### DATA TO USE

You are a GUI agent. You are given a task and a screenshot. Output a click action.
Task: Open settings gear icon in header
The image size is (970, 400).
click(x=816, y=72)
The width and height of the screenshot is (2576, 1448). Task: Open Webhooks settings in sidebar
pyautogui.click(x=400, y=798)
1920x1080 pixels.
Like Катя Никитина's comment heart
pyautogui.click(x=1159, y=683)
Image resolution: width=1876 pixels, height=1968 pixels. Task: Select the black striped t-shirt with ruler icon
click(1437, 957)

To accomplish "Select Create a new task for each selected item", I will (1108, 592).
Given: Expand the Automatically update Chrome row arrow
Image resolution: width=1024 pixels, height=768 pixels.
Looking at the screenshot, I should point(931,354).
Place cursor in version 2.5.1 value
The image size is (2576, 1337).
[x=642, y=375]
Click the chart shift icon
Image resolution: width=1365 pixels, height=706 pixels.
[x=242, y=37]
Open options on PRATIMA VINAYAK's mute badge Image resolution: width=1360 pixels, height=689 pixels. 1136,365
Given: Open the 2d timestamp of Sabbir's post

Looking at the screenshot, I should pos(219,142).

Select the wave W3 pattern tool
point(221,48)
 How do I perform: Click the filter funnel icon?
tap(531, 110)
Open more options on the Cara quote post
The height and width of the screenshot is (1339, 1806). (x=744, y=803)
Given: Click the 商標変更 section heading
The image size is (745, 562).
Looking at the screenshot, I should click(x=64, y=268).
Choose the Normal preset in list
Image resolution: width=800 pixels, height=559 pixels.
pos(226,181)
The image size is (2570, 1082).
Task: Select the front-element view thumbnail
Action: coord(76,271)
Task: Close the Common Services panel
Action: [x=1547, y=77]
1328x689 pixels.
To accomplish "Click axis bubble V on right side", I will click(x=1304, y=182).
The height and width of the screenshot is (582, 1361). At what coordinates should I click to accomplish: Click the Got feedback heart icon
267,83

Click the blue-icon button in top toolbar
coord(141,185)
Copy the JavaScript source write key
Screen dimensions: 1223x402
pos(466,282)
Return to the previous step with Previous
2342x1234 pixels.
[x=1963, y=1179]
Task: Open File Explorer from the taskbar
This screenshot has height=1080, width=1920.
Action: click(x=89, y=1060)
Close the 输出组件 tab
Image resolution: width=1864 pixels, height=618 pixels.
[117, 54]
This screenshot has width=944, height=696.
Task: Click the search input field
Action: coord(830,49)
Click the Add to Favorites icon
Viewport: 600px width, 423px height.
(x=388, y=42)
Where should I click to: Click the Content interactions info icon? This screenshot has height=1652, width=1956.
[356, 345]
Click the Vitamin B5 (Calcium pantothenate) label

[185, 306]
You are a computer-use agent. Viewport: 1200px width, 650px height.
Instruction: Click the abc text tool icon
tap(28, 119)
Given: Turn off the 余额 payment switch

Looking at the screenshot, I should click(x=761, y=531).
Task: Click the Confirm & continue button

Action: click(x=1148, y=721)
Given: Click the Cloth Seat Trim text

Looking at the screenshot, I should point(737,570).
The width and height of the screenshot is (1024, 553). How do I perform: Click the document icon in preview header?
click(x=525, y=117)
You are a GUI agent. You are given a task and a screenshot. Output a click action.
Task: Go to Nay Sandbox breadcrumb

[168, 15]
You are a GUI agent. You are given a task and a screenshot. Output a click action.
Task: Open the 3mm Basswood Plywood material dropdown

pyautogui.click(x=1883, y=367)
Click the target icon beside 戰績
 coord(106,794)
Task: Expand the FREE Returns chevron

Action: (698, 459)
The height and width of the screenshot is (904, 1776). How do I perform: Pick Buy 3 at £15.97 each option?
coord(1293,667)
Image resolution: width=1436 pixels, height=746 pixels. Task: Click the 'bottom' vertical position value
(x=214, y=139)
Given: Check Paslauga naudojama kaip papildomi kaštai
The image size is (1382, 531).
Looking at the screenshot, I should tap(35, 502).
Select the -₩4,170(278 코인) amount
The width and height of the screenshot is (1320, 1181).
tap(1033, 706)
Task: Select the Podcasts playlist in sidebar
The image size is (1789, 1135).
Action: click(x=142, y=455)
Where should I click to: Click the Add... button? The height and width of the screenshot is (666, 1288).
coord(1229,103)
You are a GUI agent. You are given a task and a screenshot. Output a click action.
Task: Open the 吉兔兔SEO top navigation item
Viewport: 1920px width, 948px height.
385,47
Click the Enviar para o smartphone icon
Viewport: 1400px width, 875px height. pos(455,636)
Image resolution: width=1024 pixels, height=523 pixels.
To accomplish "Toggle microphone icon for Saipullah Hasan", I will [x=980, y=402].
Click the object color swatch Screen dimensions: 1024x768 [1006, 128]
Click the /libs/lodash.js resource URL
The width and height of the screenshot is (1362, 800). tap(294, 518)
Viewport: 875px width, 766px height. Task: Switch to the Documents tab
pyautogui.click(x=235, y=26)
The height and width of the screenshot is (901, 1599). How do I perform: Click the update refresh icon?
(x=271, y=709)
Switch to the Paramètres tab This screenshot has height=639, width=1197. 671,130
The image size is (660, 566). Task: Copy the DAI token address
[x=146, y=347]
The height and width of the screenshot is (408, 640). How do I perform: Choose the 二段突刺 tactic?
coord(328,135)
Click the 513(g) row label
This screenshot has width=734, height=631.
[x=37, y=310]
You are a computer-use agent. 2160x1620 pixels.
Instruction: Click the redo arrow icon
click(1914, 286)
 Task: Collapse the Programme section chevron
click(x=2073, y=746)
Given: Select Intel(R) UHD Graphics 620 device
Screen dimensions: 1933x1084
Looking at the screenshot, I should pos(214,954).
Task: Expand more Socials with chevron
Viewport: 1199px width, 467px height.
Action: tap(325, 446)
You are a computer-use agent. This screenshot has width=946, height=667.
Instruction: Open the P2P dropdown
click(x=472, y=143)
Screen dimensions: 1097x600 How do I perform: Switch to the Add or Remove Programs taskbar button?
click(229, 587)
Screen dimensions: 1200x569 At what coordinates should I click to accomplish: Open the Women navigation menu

######

Reproduce the lines from the one containing "The height and width of the screenshot is (901, 1599)." through the one containing "[x=146, y=347]", inclusive, with "token address" changed to "contract address" and nothing else altered.

**COMPLETED EXERCISE**:
The height and width of the screenshot is (901, 1599). How do I perform: Click the update refresh icon?
(x=271, y=709)
Switch to the Paramètres tab This screenshot has height=639, width=1197. 671,130
The image size is (660, 566). Task: Copy the DAI contract address
[x=146, y=347]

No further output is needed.